-- Begin ENTRIES PROVIDED --

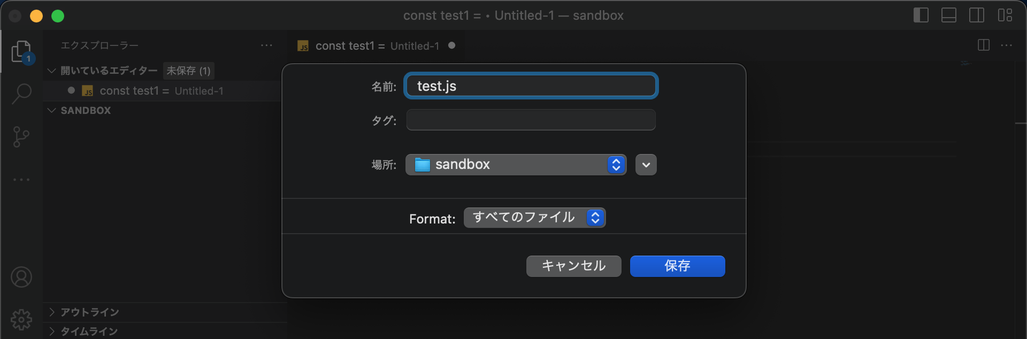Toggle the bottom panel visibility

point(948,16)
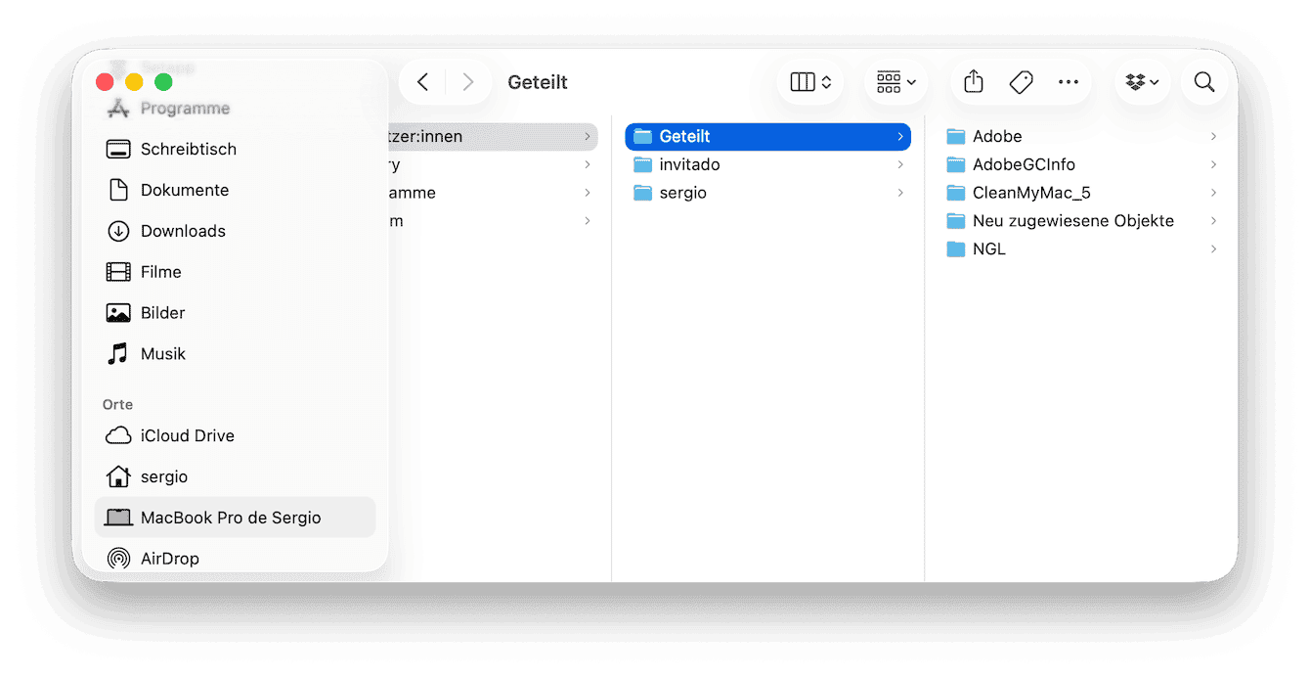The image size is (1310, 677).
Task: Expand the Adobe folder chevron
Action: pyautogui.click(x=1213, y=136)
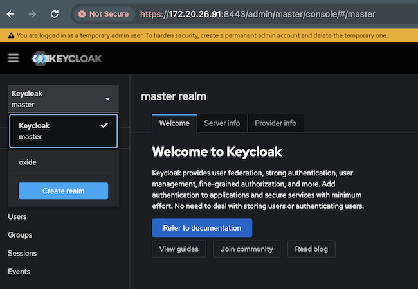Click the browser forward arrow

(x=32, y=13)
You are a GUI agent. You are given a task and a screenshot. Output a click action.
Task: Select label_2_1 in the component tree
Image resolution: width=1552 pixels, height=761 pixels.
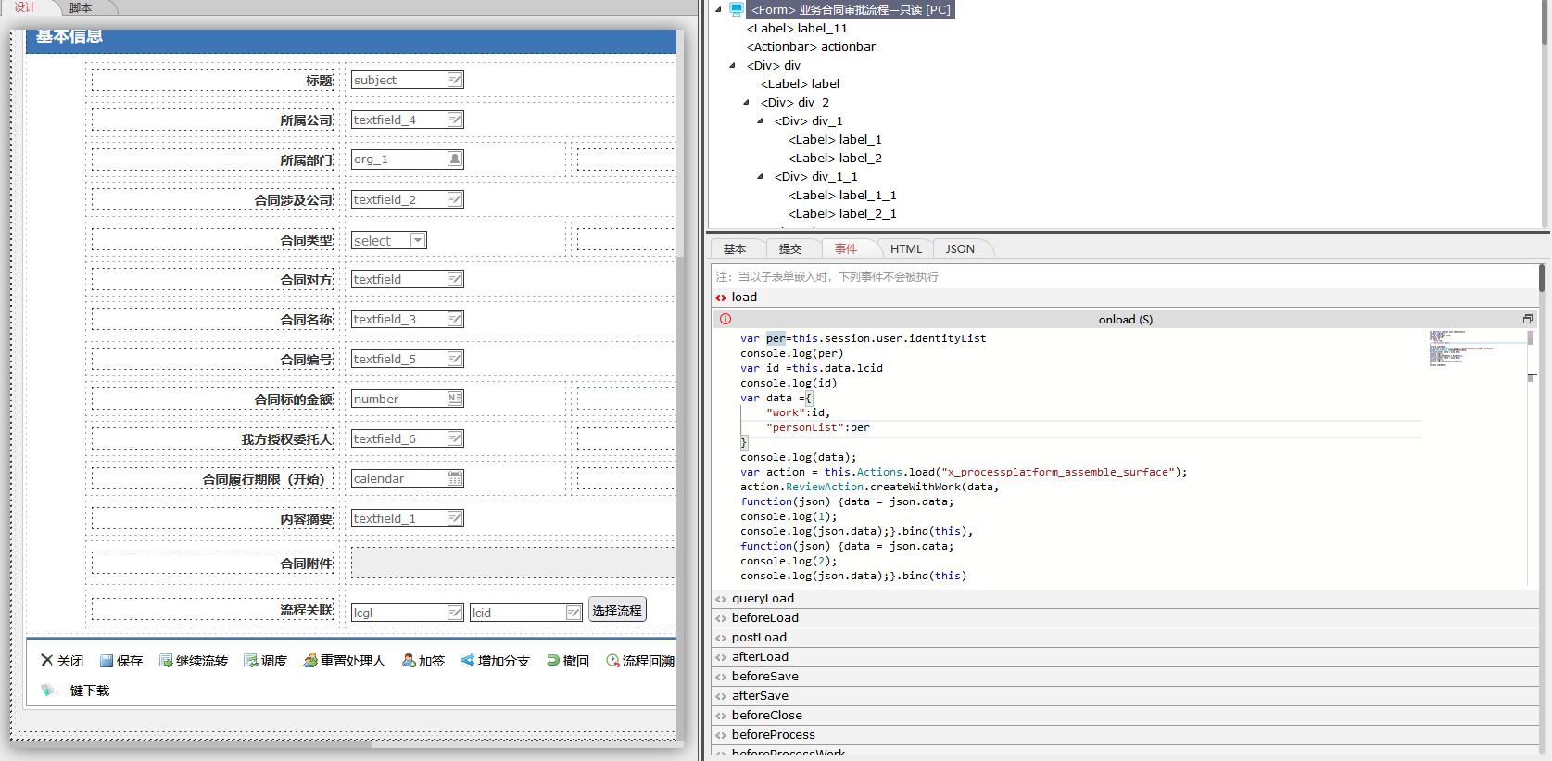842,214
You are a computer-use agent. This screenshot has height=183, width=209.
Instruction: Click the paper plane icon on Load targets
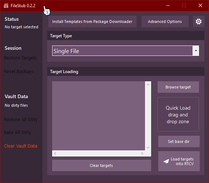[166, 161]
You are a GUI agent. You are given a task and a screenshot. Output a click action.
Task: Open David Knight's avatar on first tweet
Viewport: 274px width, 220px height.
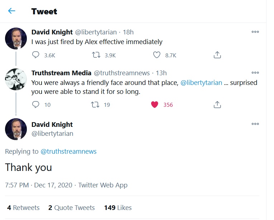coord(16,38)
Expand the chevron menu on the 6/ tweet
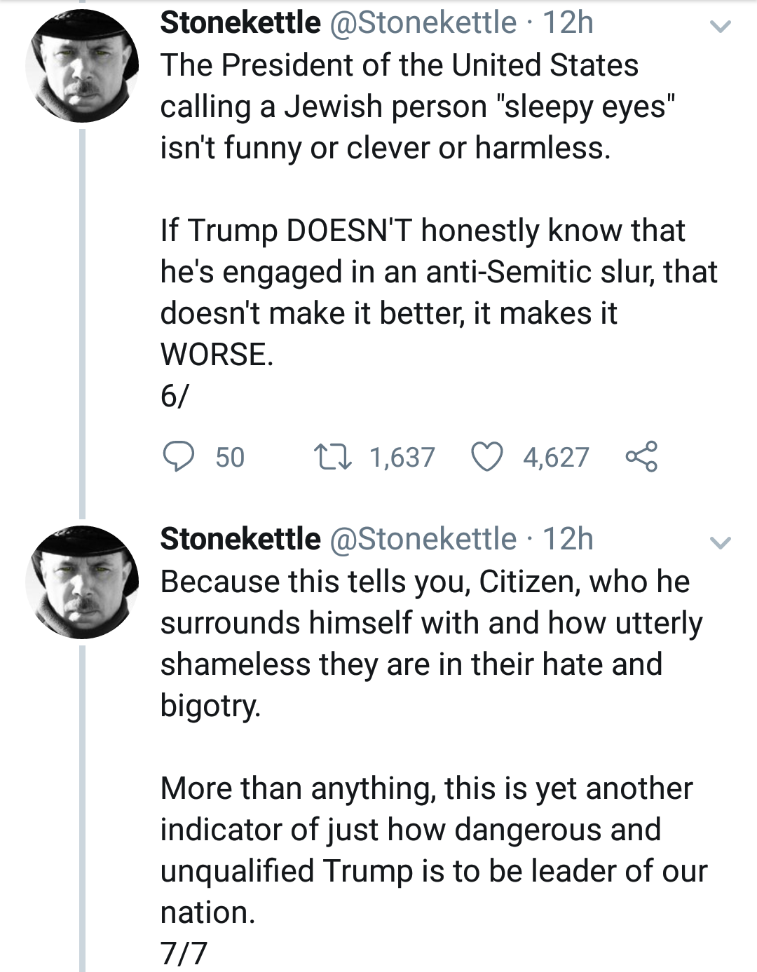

-- End ENTRIES PROVIDED --
-- Begin ENTRIES PROVIDED --

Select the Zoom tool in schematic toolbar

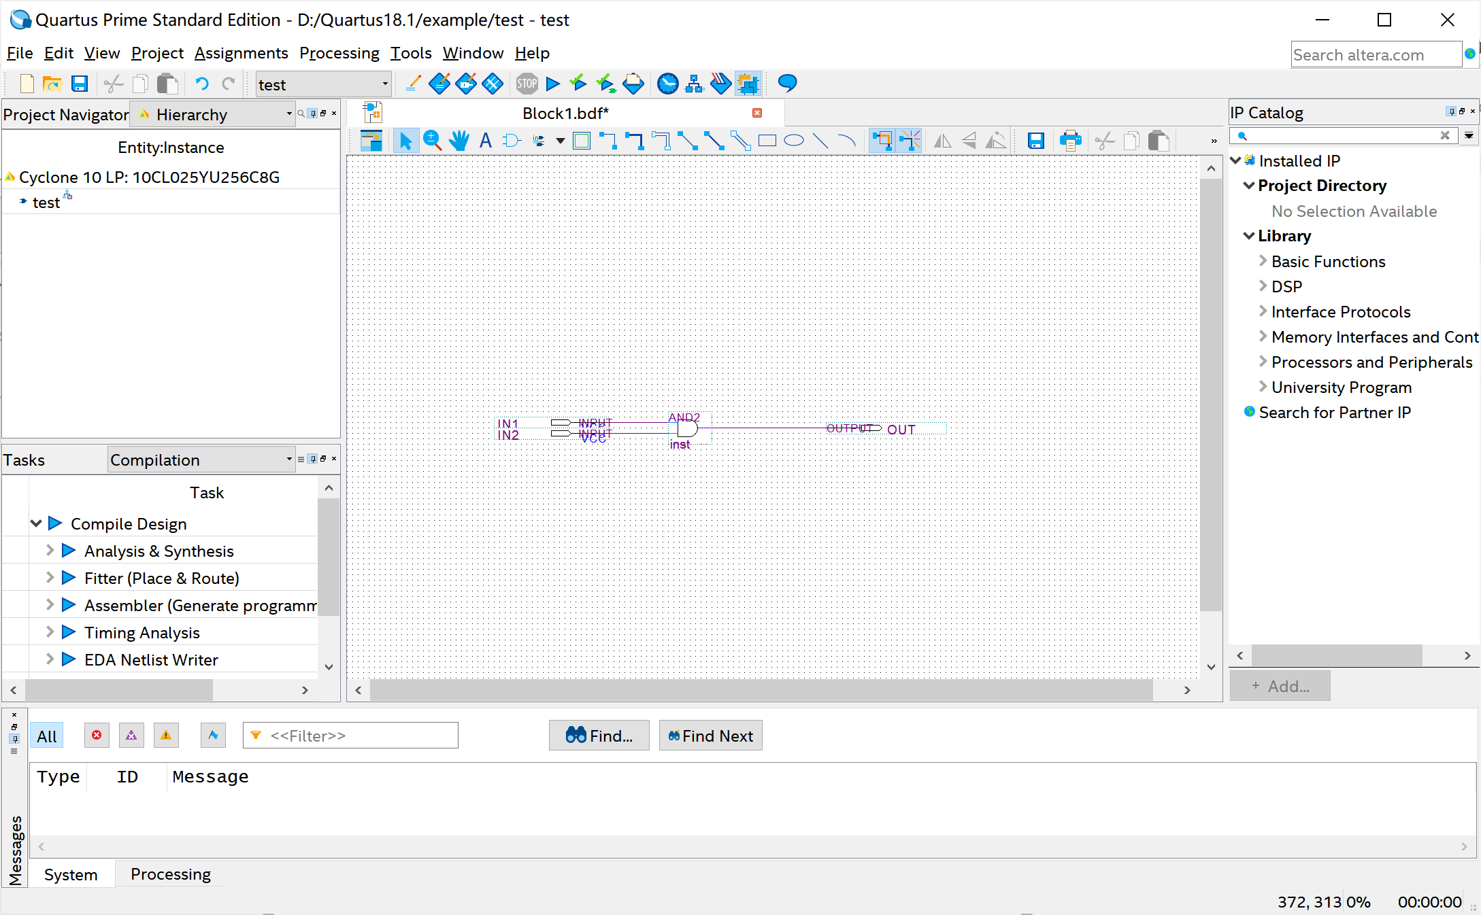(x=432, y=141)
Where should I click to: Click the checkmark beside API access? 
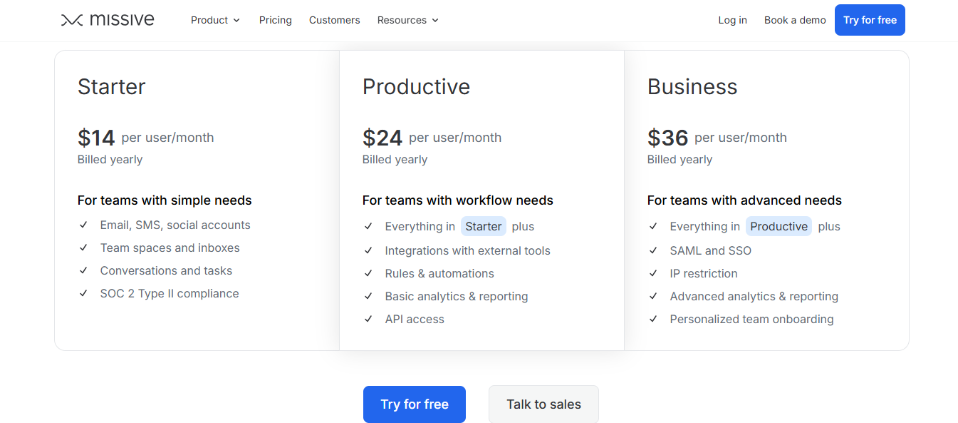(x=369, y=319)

-- End ENTRIES PROVIDED --

** DIRECTIONS **
Report how many lines in the rows above contain the string "height", treating uppercase and lowercase as distinct. Give only the number.

** ANSWER FOR THE TASK **
3